Woody Allen me chifla, Buñuel me desarma y las garras de Tod Browning me atrapan.
Y recordando me doy cuenta de que mi civilización, de que mi cultura, de que mi vida ha sido y es, ese cúmulo de experiencias que provienen de muchos lugares y que no me importará de donde vengan en el futuro. Sencillamente, estoy acostumbrado a ello.
No tengo claro si esto es bueno o es malo, tampoco me importa demasiado, es lo que me ha tocado. No tengo capa de mi talla para ponerme a salvar el mundo. Y a estas alturas todavía me hablan sobre la derecha y sobre la izquierda. Y quieren aclararme la importancia de ciertos valores, la dignidad de unos ideales que no contemplo, que no van conmigo. Y miro en el espejo y veo a solo unos kilómetros a una civilización que grita, que corre por las calles, que muere masacrada, humillada, engañada bajo creencias populares, populistas y absolutamente fantasiosas. No tengo claro de si eso es bueno o es malo, es lo que les ha tocado. No tengo capa de mi talla para ponerme a salvar el mundo.
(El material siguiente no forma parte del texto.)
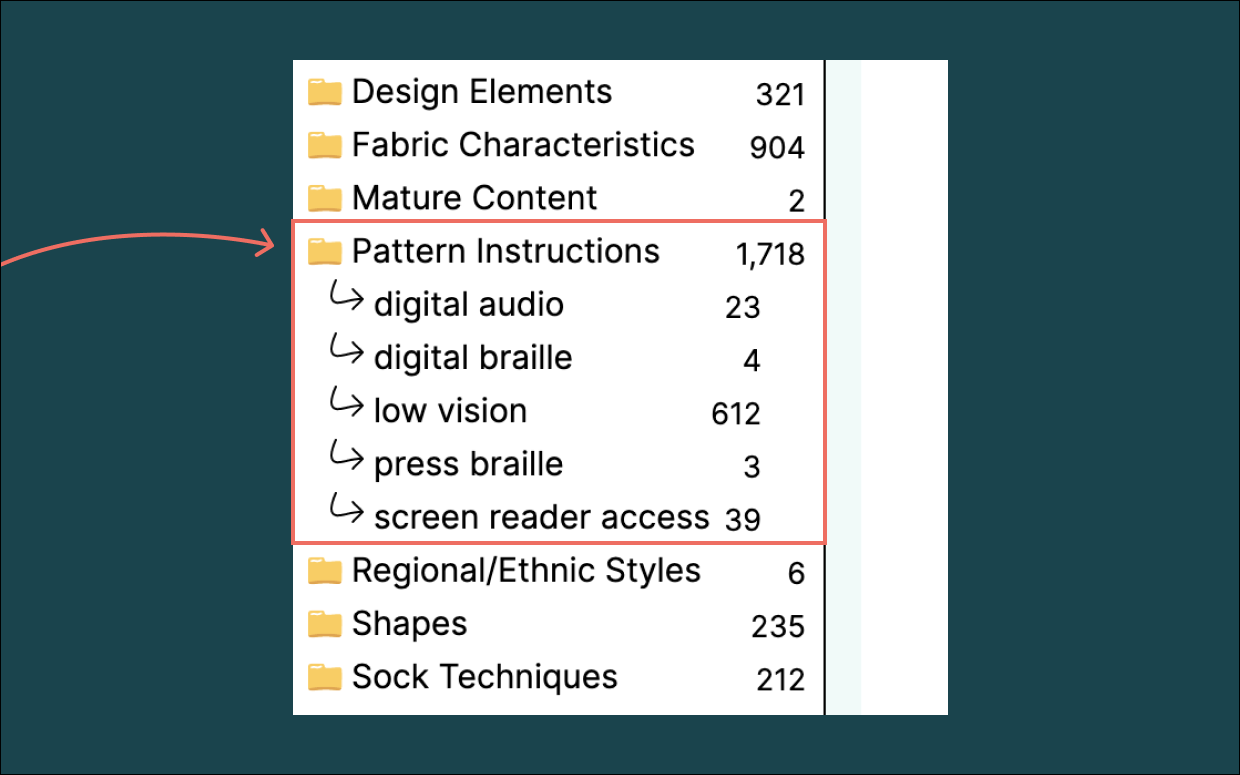Open the Mature Content category link
Viewport: 1240px width, 775px height.
tap(474, 197)
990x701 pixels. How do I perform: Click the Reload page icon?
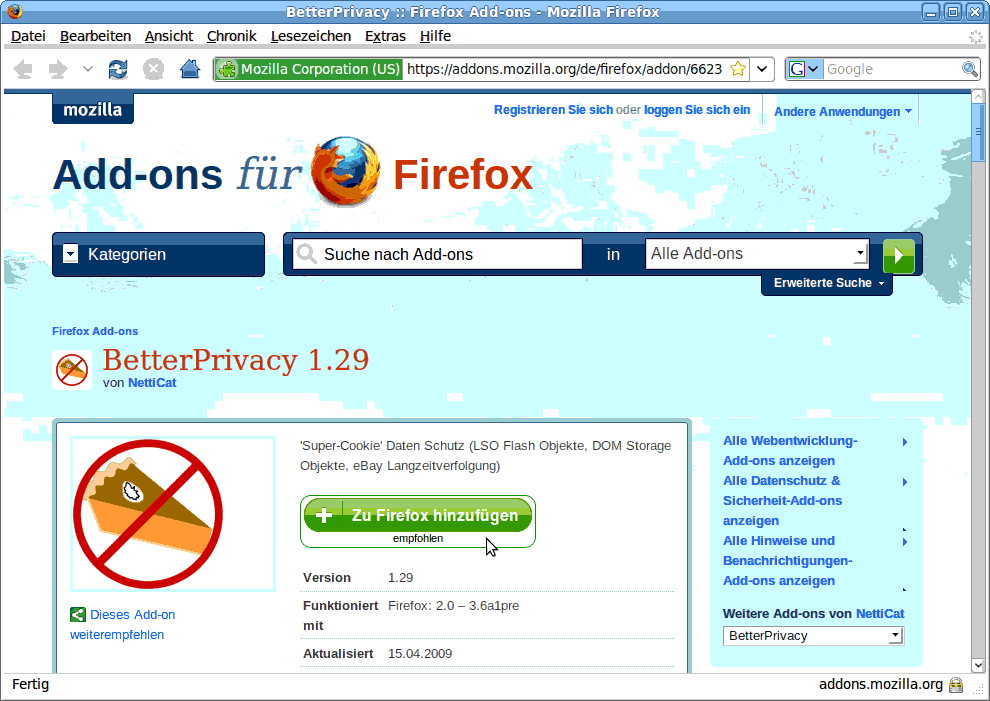click(118, 69)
Esta función protagonizada por tiranos tercermundistas y demócratas occidentales de guate blanco me queda grande. Tan grande como el mundo.
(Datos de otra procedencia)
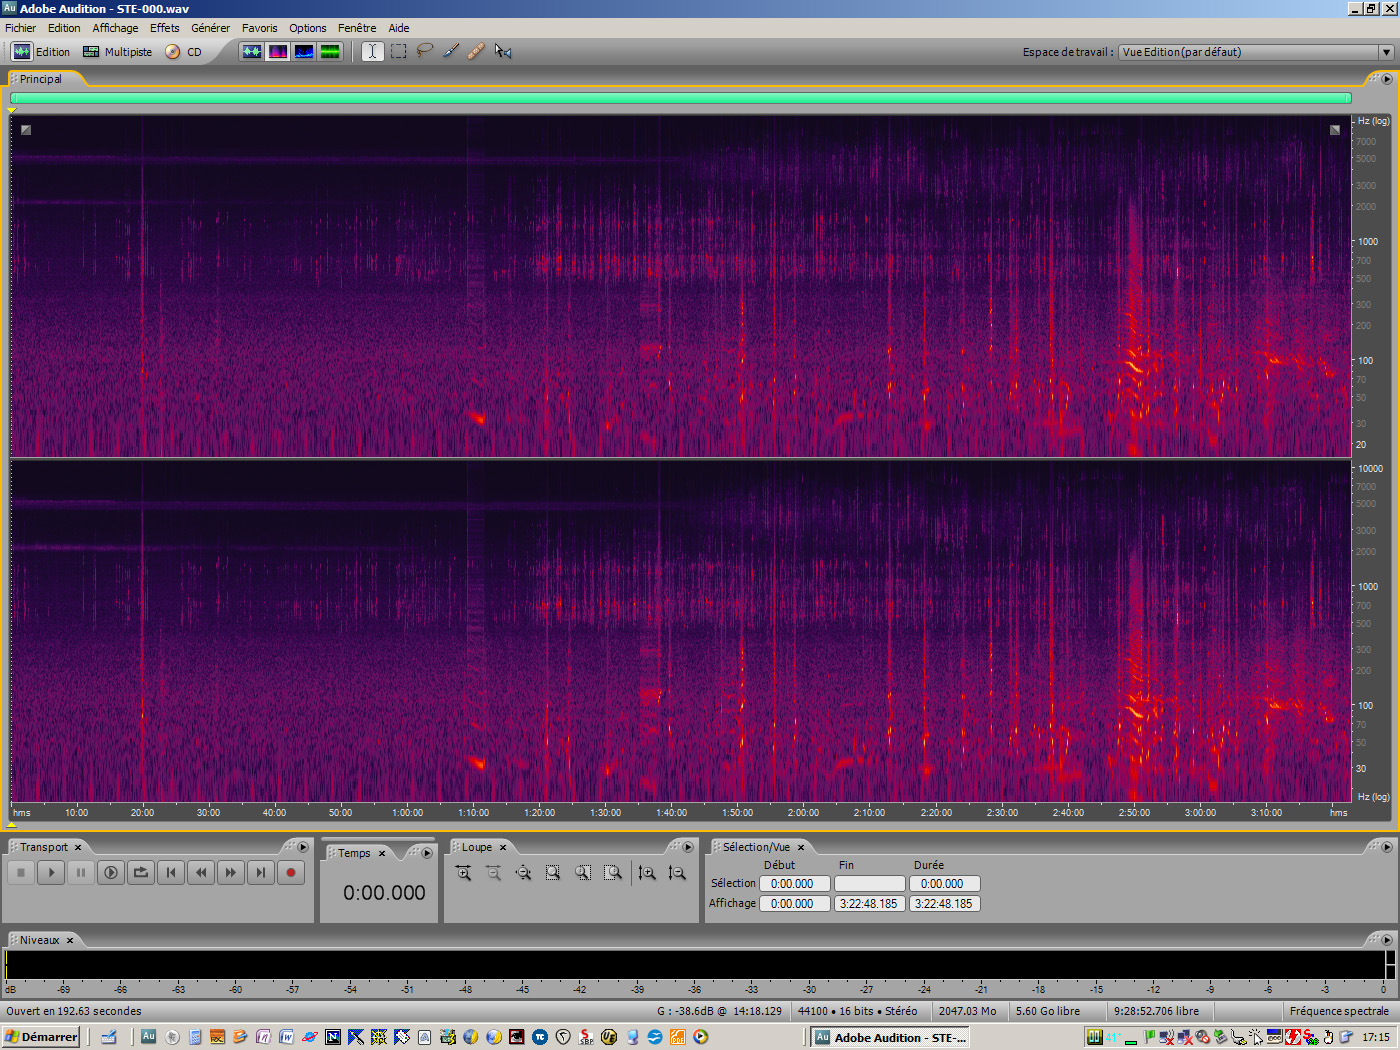
Task: Click the Début selection input field
Action: (x=794, y=883)
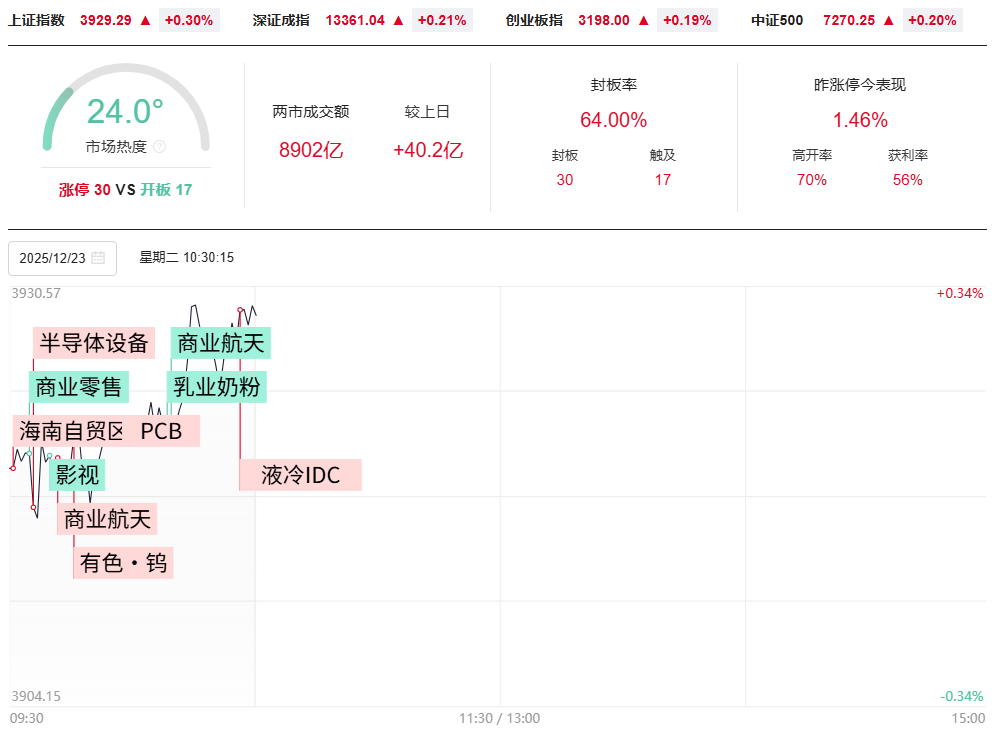Select the 有色·钨 sector label
This screenshot has width=1000, height=734.
tap(123, 563)

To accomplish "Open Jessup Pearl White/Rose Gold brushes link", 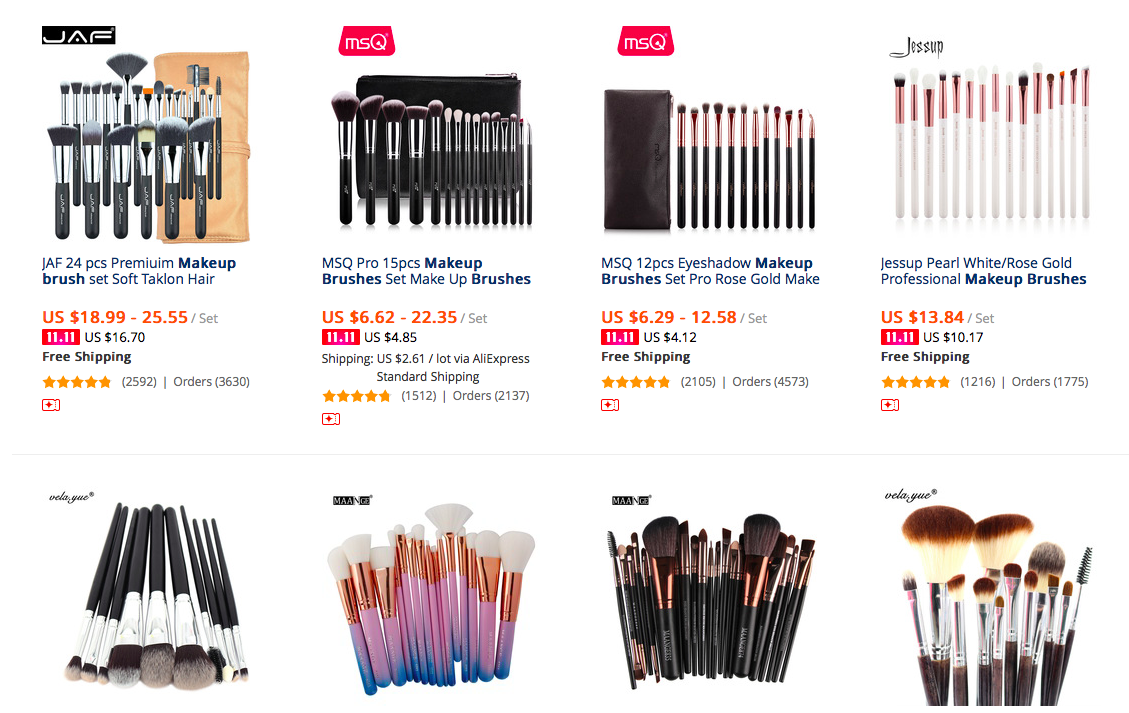I will pos(984,271).
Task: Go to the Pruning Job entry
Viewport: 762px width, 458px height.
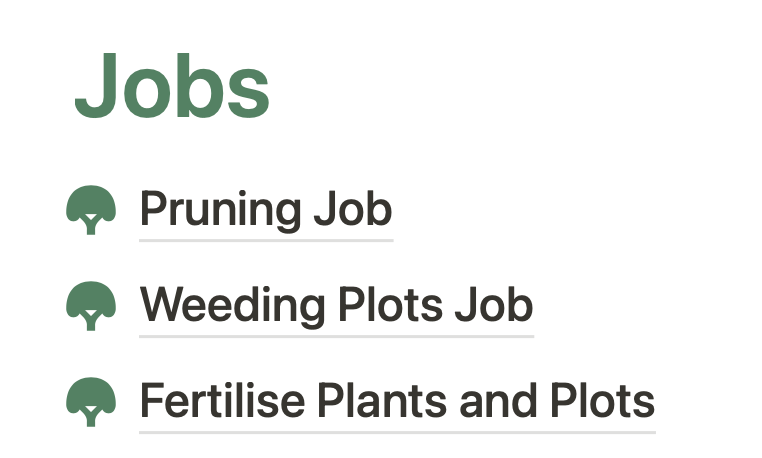Action: [265, 210]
Y ahora, en este presente, pienso en la probabilidad de
vivir ese mundo enorme desde la pequeñez global de las redes sociales y la
posibilidad de afrontar la vida no digital con escuetas respuestas igual
de escuetas en caracteres que las de un texto en el muro de Twitter.
Si eso ocurre, ¡a tomar por culo!.
Si eso ocurre, ¡a tomar por culo!.
Y entonces te hecho de menos y entonces, que se jodan las redes sociales.